Part of it was Lorien’s enormous power of persuasion. That woman could literally spark your interest in how they get Kleenex folded properly inside the boxes or what makes a truly superior shoelace. She once visited my house during Wimbledon, and I spent an entire weekend enraptured by the drama of a game I have never cared about before or sense.

But it wasn’t just Lorien’s contagion. After years of wandering in the American wilderness, I was finally ready to settle down, to accept the American part of me, to form meaningful connections, to be part of a community. I had found that already, in fact, in my grad school friends, including Lorien. Now I could see a way to expand upon that. Football.
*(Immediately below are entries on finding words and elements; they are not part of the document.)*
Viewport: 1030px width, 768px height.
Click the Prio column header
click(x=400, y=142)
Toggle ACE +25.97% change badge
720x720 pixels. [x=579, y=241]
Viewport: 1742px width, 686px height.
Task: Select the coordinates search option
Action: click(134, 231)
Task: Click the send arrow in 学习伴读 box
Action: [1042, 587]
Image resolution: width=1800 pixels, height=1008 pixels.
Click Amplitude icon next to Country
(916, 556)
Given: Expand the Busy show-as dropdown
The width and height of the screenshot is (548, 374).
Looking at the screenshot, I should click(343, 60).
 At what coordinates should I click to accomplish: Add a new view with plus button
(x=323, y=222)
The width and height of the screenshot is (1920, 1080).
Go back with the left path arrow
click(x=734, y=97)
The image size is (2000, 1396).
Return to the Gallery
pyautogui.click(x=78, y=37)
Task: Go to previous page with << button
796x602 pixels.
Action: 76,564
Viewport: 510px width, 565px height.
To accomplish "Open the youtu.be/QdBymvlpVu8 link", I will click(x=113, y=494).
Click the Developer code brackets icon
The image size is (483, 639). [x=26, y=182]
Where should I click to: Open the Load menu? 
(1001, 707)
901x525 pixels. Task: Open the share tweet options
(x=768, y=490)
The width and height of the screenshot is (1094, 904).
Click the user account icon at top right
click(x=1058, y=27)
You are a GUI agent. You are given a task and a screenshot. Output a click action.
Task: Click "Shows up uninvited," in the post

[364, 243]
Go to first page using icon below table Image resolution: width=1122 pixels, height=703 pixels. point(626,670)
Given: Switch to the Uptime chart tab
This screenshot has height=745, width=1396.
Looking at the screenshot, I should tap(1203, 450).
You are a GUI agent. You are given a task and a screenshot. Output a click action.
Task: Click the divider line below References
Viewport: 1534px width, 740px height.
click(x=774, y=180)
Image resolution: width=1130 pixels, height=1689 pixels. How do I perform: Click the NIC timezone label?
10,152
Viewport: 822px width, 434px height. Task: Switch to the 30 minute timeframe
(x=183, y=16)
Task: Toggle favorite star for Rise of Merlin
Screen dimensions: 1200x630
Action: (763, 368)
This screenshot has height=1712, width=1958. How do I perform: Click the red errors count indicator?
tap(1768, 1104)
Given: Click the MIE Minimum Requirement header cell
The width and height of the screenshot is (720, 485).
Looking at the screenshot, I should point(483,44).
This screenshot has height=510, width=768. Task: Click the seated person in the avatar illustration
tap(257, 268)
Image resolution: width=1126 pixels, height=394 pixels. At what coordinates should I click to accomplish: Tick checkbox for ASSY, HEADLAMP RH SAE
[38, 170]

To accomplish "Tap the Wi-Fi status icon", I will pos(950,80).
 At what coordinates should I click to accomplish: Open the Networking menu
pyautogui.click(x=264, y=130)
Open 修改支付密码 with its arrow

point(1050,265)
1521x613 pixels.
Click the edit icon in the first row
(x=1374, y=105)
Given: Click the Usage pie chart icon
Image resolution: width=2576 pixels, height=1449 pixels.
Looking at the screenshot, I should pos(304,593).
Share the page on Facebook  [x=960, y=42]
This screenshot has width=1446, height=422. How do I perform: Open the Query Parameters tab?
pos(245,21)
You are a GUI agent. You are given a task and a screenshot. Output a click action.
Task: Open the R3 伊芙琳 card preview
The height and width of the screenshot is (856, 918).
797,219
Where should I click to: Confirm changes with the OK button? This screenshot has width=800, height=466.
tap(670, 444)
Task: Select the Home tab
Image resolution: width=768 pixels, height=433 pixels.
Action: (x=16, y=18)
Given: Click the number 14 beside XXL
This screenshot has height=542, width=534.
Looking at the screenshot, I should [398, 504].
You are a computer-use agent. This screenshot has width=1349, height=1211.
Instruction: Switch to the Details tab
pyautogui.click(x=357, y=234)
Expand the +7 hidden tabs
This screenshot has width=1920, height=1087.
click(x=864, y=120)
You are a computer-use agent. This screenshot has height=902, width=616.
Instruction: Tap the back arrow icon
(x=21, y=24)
I watched as “we” won game after game, every single game that season. After the last win, when it was clear we were headed to the Orange Bowl, I drove past the sower statue on campus, and my heart skipped when I saw his satchel filled with oranges. A few weeks later, I watched the game alone and far from home, on a research trip to Massachusetts, and I thought I might vomit with the tension. I couldn’t imagine we could actually win this thing, but I didn’t think I could go on if we didn’t.

But we did. WE WON. I hadn’t had many, if any, moments of pure happiness since leaving Kenya eight years earlier, but that was one. I felt like a winner, but more than that, I felt like I belonged. The next weekend, I was back on campus for the victory rally, where I joined 20,000 of my closet friends in a brilliant, collective, exhilarating nose dive into pure joy.

I’ve been hooked ever since. I follow my Sooners, I follow my husband’s beloved Razorbacks, I follow my favorite individual players into the NFL. It’s fun on its own, but it also serves as a bridge to so many other Americans, no matter how different our backgrounds. I may be a freakish white girl with an emotional attachment to an African country to which I have no real claim, but I know my football. I’ve appreciated it anew as politics and religion have become more and more divisive, and as I’ve become increasingly alienated from my former political and religious tribes.

Now my teenage daughter is a football fan, too, and it’s a bridge between us. She’s a great kid and causes no trouble. But it’s still nice to have a go-to experience to enjoy together. We even have a podcast, with 5 or 6 whole listeners. We don’t care. It gives us a reason to sit down and have an hour-long, undistracted, uninterrupted conversation every week (or more realistically, every few weeks).

So, I hear you on the CTE and the violence. No one is more outraged than me over the Cleveland Browns’ signing of the multiple-times-accused assailant Deshaun Watson (especially as he displaced by pretend son, Baker Mayfield. That hurts a fake adoptive mama’s heart). I despise cheerleaders. And I still admit it’s weird that institutions of higher learning spend millions and millions of dollars on sports teams.

Nothing’s perfect in life. You take the bad with the good, you hope the good can outweigh the bad. You keep pushing for changes that might tip the balance in a better direction. But then you have to decide what’s worth it. And maybe I’m supporting something really, systemically diseased. You could probably convince me of that. But it means a lot to me. It’s done something positive for me.

This is something we need to remember as we critique other systems, institutions, and cultures. The critiques may be valid and much needed, and perhaps they can bring change. And some systems are so harmful, they are wholly irredeemable and should be junked in their entirety. But in other, more mixed bags, there are undoubtedly people who have found meaning there. There are people doing good things there. There is probably authentic community and belonging to be found.

So try to keep an open mind, have compassion, and tread carefully.

(I’m mainly talking to myself. Take what you will).

And Boomer Sooner, y’all!!!!

(Yes, I’m aware of that our mascot derives from a morally problematic land transfer…).